# [SUPPLIED INFORMATION]
════════
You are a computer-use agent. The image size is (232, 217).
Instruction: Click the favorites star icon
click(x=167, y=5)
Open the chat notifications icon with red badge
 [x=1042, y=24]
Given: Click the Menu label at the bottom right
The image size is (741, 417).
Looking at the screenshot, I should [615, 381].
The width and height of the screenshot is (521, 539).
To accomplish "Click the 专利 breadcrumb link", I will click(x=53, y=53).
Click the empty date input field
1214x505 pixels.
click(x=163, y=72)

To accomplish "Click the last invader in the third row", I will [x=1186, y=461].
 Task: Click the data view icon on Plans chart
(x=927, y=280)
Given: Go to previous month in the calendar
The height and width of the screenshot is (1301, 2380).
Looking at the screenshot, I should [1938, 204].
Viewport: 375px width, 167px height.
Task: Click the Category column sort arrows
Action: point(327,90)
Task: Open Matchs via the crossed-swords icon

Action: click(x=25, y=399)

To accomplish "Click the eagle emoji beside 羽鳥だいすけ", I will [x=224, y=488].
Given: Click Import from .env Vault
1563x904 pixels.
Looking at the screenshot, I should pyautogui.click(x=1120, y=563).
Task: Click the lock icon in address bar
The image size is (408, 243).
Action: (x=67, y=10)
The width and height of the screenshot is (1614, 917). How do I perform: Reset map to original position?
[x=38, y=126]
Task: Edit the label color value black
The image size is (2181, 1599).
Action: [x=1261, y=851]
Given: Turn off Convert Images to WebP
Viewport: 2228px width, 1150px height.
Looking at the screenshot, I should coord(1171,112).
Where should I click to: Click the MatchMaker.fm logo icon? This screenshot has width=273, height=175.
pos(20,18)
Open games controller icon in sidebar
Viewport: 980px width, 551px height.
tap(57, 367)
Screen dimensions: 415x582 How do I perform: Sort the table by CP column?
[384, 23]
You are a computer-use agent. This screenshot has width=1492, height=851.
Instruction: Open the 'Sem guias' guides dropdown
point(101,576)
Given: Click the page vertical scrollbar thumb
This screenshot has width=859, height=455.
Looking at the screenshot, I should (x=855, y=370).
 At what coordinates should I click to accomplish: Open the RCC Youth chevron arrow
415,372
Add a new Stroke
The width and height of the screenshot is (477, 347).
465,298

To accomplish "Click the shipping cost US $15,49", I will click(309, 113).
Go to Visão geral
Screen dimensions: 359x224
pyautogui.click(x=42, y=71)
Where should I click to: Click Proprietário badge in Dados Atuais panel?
════════
# [PROMPT]
Write out every line above as a numbered list, skipping the blank lines.

# [IN RESPONSE]
1. You are a computer-use agent. The image size is (232, 217).
2. Instruction: Click the favorites star icon
3. click(x=167, y=5)
4. Open the chat notifications icon with red badge
5.  [x=1042, y=24]
6. Given: Click the Menu label at the bottom right
7. The image size is (741, 417).
8. Looking at the screenshot, I should [615, 381].
9. The width and height of the screenshot is (521, 539).
10. To accomplish "Click the 专利 breadcrumb link", I will click(x=53, y=53).
11. Click the empty date input field
12. 1214x505 pixels.
13. click(x=163, y=72)
14. To accomplish "Click the last invader in the third row", I will [x=1186, y=461].
15.  Task: Click the data view icon on Plans chart
16. (x=927, y=280)
17. Given: Go to previous month in the calendar
18. The height and width of the screenshot is (1301, 2380).
19. Looking at the screenshot, I should [1938, 204].
20. Viewport: 375px width, 167px height.
21. Task: Click the Category column sort arrows
22. Action: point(327,90)
23. Task: Open Matchs via the crossed-swords icon
24. Action: click(x=25, y=399)
25. To accomplish "Click the eagle emoji beside 羽鳥だいすけ", I will [x=224, y=488].
26. Given: Click Import from .env Vault
27. 1563x904 pixels.
28. Looking at the screenshot, I should pyautogui.click(x=1120, y=563).
29. Task: Click the lock icon in address bar
30. The image size is (408, 243).
31. Action: (x=67, y=10)
32. The width and height of the screenshot is (1614, 917). How do I perform: Reset map to original position?
33. [x=38, y=126]
34. Task: Edit the label color value black
35. The image size is (2181, 1599).
36. Action: [x=1261, y=851]
37. Given: Turn off Convert Images to WebP
38. Viewport: 2228px width, 1150px height.
39. Looking at the screenshot, I should coord(1171,112).
40. Where should I click to: Click the MatchMaker.fm logo icon? This screenshot has width=273, height=175.
41. pos(20,18)
42. Open games controller icon in sidebar
43. Viewport: 980px width, 551px height.
44. tap(57, 367)
45. Screen dimensions: 415x582 How do I perform: Sort the table by CP column?
46. [384, 23]
47. You are a computer-use agent. This screenshot has width=1492, height=851.
48. Instruction: Open the 'Sem guias' guides dropdown
49. point(101,576)
50. Given: Click the page vertical scrollbar thumb
51. This screenshot has width=859, height=455.
52. Looking at the screenshot, I should (x=855, y=370).
53.  At what coordinates should I click to accomplish: Open the RCC Youth chevron arrow
54. 415,372
55. Add a new Stroke
56. The width and height of the screenshot is (477, 347).
57. 465,298
58. To accomplish "Click the shipping cost US $15,49", I will click(309, 113).
59. Go to Visão geral
60. Screen dimensions: 359x224
61. pyautogui.click(x=42, y=71)
62. Where should I click to: Click Proprietário badge in Dados Atuais panel?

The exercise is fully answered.